Source: NorthJersey.com
After losing custody of her daughter and spending three years in prison, Jennifer Pacifico said, “I finally said to myself, ‘I’m getting too old to keep on going on this way.’ The 46-year-old was one of 40 people who celebrated their graduation from the Passaic County recovery court program.
In a ceremony at Passaic County Community College, there was the traditional commencement march of Pomp and Circumstance, though these graduates had overcome far more than the ordinary. Pacifico and the others received their graduation certificates and spoke to the audience of family members and friends about the demons and difficulties they overcame in fighting their addictions.
New Jersey Superior Court Judge Miguel De La Carrera, who oversees the program, spoke during the event and noted that the initiative had been called “drug court” for three decades before being renamed: “The name was changed because this is about recovery, not drugs,” he told the audience.

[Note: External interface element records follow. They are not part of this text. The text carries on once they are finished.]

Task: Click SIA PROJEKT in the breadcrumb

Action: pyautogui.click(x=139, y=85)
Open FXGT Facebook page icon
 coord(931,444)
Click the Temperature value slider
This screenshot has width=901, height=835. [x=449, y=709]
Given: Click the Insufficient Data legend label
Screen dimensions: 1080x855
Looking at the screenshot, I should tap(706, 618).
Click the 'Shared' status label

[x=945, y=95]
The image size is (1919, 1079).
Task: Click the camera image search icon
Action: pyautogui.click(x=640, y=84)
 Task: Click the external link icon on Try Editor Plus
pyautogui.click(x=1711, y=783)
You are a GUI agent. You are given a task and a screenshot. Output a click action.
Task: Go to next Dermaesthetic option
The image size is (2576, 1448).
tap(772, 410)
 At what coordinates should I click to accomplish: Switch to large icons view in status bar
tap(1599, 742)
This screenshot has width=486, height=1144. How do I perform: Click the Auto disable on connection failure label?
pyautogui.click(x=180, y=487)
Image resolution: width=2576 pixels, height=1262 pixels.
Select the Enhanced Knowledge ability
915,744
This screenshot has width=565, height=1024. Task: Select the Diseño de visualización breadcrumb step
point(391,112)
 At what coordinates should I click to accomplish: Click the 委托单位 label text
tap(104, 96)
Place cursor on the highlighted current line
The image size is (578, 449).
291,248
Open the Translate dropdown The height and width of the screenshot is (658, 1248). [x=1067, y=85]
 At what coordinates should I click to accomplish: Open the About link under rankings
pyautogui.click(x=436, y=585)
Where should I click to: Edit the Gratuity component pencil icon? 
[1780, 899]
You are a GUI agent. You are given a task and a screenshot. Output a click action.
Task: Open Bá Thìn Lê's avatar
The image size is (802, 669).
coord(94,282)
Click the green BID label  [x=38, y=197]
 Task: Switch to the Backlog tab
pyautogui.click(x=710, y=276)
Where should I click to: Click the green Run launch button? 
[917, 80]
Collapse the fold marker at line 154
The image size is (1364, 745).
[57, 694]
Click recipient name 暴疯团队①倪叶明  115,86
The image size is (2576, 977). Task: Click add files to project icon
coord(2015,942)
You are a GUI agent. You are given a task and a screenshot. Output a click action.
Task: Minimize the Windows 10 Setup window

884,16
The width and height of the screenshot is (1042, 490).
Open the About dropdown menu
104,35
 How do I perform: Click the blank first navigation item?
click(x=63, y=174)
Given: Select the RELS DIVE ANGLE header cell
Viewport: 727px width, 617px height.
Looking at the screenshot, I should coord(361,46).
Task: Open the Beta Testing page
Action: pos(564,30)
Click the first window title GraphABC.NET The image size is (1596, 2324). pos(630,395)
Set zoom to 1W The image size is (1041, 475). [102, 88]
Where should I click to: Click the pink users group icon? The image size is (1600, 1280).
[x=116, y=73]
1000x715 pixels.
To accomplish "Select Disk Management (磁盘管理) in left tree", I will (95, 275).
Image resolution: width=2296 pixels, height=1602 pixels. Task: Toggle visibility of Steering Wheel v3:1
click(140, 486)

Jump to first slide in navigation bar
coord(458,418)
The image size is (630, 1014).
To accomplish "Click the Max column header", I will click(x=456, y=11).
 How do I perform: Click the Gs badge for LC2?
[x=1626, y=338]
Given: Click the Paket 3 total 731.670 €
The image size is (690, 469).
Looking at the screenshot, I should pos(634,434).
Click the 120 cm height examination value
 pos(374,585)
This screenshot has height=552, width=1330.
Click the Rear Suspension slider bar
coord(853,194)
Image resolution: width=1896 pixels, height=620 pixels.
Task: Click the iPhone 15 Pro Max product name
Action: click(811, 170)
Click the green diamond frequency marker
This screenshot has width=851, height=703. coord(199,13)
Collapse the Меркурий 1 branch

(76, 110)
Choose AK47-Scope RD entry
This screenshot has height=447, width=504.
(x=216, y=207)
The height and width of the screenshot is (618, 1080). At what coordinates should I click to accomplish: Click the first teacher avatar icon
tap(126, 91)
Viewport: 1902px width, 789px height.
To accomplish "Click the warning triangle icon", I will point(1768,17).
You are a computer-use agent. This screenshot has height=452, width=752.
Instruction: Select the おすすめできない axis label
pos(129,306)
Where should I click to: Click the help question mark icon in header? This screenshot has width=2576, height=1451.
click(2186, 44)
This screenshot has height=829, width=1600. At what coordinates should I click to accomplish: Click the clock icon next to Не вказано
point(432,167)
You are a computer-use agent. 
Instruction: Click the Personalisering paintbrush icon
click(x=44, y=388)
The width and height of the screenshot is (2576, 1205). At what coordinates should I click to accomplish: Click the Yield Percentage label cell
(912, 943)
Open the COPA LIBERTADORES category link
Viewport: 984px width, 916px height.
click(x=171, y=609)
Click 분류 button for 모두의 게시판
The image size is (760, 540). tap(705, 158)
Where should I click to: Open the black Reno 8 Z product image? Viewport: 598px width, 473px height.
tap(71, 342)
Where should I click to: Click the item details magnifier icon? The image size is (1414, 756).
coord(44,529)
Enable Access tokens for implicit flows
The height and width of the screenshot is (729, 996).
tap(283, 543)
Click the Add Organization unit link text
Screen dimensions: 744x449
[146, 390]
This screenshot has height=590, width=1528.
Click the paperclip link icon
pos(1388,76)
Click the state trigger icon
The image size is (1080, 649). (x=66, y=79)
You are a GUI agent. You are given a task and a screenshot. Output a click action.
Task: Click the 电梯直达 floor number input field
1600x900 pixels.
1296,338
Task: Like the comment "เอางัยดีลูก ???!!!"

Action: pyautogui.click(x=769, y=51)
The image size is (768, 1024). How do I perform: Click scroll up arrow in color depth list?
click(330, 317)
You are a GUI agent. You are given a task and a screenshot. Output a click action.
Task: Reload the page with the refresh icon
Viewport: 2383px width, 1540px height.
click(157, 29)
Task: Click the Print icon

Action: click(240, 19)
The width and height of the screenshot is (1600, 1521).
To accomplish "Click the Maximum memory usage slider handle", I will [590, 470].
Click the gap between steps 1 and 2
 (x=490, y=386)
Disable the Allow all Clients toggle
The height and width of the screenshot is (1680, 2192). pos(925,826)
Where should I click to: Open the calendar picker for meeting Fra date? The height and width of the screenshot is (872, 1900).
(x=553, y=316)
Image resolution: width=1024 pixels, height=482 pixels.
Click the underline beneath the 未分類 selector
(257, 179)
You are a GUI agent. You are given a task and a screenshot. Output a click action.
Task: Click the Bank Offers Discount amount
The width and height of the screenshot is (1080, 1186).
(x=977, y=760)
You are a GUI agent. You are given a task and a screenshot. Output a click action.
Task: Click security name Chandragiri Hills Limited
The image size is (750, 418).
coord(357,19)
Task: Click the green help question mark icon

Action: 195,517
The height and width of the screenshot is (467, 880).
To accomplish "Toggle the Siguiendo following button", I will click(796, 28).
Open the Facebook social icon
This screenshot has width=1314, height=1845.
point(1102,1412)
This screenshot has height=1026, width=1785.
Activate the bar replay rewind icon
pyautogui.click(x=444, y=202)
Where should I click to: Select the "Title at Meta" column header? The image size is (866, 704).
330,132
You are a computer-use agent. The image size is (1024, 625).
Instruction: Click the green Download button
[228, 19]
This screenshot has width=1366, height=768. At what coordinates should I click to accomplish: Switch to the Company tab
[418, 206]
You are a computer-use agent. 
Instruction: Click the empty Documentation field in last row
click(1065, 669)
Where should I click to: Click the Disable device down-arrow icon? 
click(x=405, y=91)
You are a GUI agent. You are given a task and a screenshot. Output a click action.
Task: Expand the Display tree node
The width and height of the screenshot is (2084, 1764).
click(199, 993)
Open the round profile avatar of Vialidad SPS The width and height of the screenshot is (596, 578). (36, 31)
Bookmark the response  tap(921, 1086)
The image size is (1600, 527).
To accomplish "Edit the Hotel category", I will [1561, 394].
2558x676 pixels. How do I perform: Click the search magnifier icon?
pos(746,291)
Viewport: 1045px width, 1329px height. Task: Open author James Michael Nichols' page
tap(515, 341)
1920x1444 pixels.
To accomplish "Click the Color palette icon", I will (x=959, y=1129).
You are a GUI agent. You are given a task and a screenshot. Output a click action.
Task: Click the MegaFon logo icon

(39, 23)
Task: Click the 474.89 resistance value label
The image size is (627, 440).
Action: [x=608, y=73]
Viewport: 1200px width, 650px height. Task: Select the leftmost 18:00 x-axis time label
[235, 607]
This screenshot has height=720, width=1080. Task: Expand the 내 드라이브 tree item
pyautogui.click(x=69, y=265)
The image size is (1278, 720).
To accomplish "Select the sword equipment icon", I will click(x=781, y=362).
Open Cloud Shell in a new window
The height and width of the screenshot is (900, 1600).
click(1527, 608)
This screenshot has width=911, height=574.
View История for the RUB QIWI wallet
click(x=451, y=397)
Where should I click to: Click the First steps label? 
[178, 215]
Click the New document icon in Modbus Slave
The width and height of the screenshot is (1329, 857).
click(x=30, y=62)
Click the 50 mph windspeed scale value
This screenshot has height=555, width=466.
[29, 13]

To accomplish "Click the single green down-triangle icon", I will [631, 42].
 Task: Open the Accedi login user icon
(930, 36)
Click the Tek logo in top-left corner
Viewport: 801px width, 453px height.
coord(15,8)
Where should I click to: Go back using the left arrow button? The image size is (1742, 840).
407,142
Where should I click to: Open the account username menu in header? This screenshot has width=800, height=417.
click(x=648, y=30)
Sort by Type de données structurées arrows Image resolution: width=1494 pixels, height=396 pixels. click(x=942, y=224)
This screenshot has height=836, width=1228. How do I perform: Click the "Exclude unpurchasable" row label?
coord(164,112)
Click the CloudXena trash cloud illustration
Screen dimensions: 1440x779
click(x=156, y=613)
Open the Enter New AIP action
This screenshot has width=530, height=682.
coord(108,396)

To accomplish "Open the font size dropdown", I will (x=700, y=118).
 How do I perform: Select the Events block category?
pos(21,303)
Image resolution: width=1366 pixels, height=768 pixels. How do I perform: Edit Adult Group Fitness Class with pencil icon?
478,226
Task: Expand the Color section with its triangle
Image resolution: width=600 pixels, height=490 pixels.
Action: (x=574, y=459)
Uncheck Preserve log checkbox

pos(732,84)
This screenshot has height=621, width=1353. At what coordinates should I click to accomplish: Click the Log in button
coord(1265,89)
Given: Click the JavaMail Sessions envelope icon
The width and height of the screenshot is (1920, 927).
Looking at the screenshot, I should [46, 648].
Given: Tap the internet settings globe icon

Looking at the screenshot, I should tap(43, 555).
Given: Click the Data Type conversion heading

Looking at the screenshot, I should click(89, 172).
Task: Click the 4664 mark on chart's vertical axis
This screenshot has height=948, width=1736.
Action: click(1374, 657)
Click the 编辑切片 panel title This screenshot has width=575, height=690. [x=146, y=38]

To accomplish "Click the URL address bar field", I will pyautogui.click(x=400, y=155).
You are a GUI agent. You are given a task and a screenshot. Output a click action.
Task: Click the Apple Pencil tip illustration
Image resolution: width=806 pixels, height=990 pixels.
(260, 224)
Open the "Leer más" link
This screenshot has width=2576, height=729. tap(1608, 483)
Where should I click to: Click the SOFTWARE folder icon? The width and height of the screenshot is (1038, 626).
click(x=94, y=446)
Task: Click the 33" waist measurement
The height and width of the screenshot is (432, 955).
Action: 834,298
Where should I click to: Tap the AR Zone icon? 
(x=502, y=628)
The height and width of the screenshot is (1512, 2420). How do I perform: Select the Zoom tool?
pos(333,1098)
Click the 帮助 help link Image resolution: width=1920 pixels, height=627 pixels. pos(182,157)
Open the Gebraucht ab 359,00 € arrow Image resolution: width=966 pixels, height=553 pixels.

About 4,000 recovery courts in the U.S. have helped about 1.5 million people get their lives on track, De La Carrera said. “Recovery courts address substance abuse, reduce addiction, improve education, reunite families and help provide housing for those who participate. We seek to combat the stigma that is often attached to a marginalized population.”
Geared toward nonviolent drug-related cases, the program typically lasts five years and requires participants to complete four phases of substance abuse treatment. Those who fail to comply with the program’s requirements face either therapeutic interventions or the reinstatement of their criminal charges.
The effort grew from a realization that the “seemingly intractable cycle of incarceration followed by more incarceration was not producing a solution to drug-related criminal behavior and instead was just endlessly filling jail and prison cells,” the website says.
Recovery court administrator Adrien Byrd and Superior Court Judge Sohail Mohammed, who presides over criminal courts in Passaic County, praised the graduates for completing the rigorous program.
The road to recovery was difficult but well worth the effort, Pacifico said, but being drug-free has opened exciting horizons in her life. She now lives with her youngest daughter and often spends time with the daughter who was taken from her due to her addiction.
“I have such a sense of relief,” Pacifico said. “We go shopping or go out to eat together quite often. She can call me ‘Mom’ again. She is no longer embarrassed to be with me. She is very proud of me that I didn’t give up.”